COMMENTARY Political Process

Speeding Toward Impeachment in the Absence of Facts

Dec 11, 2019 2 min read
COMMENTARY BY
Thomas Jipping

Senior Legal Fellow, Center for Legal and Judicial Studies

Thomas Jipping is a Senior Legal Fellow for the Edwin Meese III Center for Legal and Judicial Studies.
The House Judiciary Committee is introducing two articles on abuse of power and obstruction of Congress for the next steps in the House impeachment inquiry against President Trump. Alex Wong / Staff / Getty Images

Key Takeaways

Believing something, even fervently, does not make it true. Repeating it, even endlessly, does not make it true.

In the absence of actual evidence, Mr. Trump’s critics have presented arguments such as “I wouldn’t put it past him” or “that sounds like something Trump would do."

Sentiments are not evidence. Even theories that appear to fit the facts are not evidence.

The Democrats’ case for impeaching President Trump boils down to this: the accusation that he solicited, demanded, perhaps even coerced a foreign government to help him get reelected. Such behavior, they contend, constitutes an impeachable offense.
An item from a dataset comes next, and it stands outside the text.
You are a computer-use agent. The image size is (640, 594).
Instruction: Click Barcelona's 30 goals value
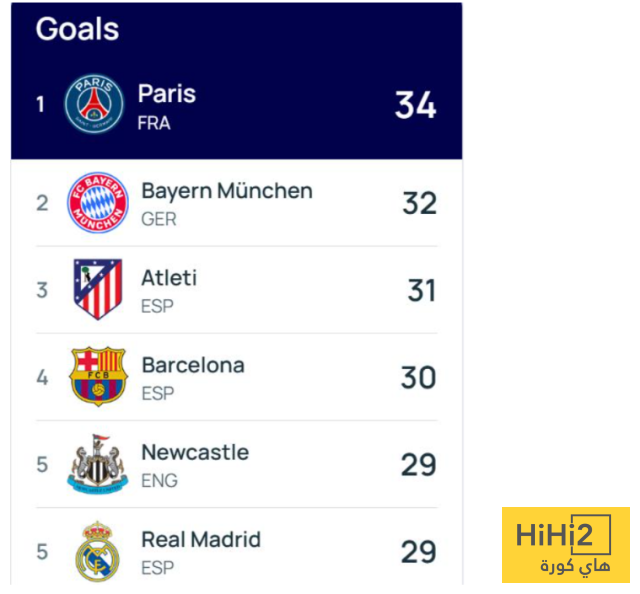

The most important task for the Senate when it conducts a trial on that article of impeachment is to determine whether that is, in fact, what Mr. Trump did.

This is not America’s first impeachment. In the past, however, the facts were clear; the challenge was deciding whether the individual’s actions fell within the Constitution’s category of “treason, bribery, or other high crimes and misdemeanors.” This time, before even reaching that issue, the question is what Mr. Trump actually did.

There seems to be agreement about this much: Mr. Trump briefly put aid to Ukraine, as well as a White House meeting with its new president, on hold.

In a July 25 phone conversation with Volodymyr Zelensky, Mr. Trump urged the Ukrainian president to conduct two investigations. One focused on “this whole situation with Ukraine,” referring to accusations that Ukraine tried to influence the 2016 president election. He also spoke about whether former Vice President Joseph R. Biden “stopped the prosecution” of a company on whose board sat son Hunter Biden.

A month and a half later, the administration released the aid, even though Ukraine undertook neither of the investigations requested.

Nothing in that account, as far as it goes, amounts to an impeachable offense. The piece that makes or breaks the impeachment is the piece about which there is no evidence.

Democrats’ and their liberal allies have told us repeatedly just what that piece is. The House Permanent Select Committee on Intelligence report, for example, claims that Mr. Trump “solicited the interference of a foreign government, Ukraine, to benefit his reelection.”

After releasing this report, Rep. Adam B. Schiff, California Democrat and intelligence committee chairman, spoke of a “scheme to coerce an ally into doing the president’s political dirty work.” Mr. Trump was guilty, he said, of using “official power to compel another country, Ukraine, to interfere in the 2020 election.”

Law professors testifying at the Dec. 4 House Judiciary Committee hearing said the same thing. Harvard professor Noah Feldman asserted that Mr. Trump “abused his office by soliciting the president of Ukraine to investigate his political rivals in order to gain personal political advantage, including in the 2020 presidential election.” Stanford professor Pamela Karlan claimed Mr. Trump “did this to strong arm a foreign leader into smearing one of the president’s opponents in our ongoing election season.”

Believing something, even fervently, does not make it true. Repeating it, even endlessly, does not make it true. To make the charge stick, the impeachment inquiry must produce actual evidence for Mr. Trump’s specific, nefarious, impeachable intent to make Ukraine interfere in the 2020 presidential election. So far at least, it has failed to do so.

In the absence of actual evidence, Mr. Trump’s critics have presented arguments such as “I wouldn’t put it past him,” “that sounds like something Trump would do,” or “I just know in my gut.” Sentiments, however, are not evidence. Even theories that appear to fit the facts are not evidence.

The possibility that, if Ukraine had conducted those investigations, Mr. Trump could have used the results to help his reelection, is not evidence of his intent either. You might argue that it would have helped his chances. Then again, virtually everything a first-term president does could affect his reelection. If you believe that any president never chose what to do or how to do it with at least an eye (and possibly other senses as well) toward how it would affect his political standing, I have some oceanfront property in Utah to sell you.

How’s this for irony? On Nov. 13, as the Intelligence Committee’s first impeachment hearing opened, Mr. Schiff interrupted the Republican counsel’s questions to warn witnesses not to answer questions that “assume facts not in evidence.” With Mr. Schiff’s blessing, the House is about to impeach Mr. Trump by doing just that.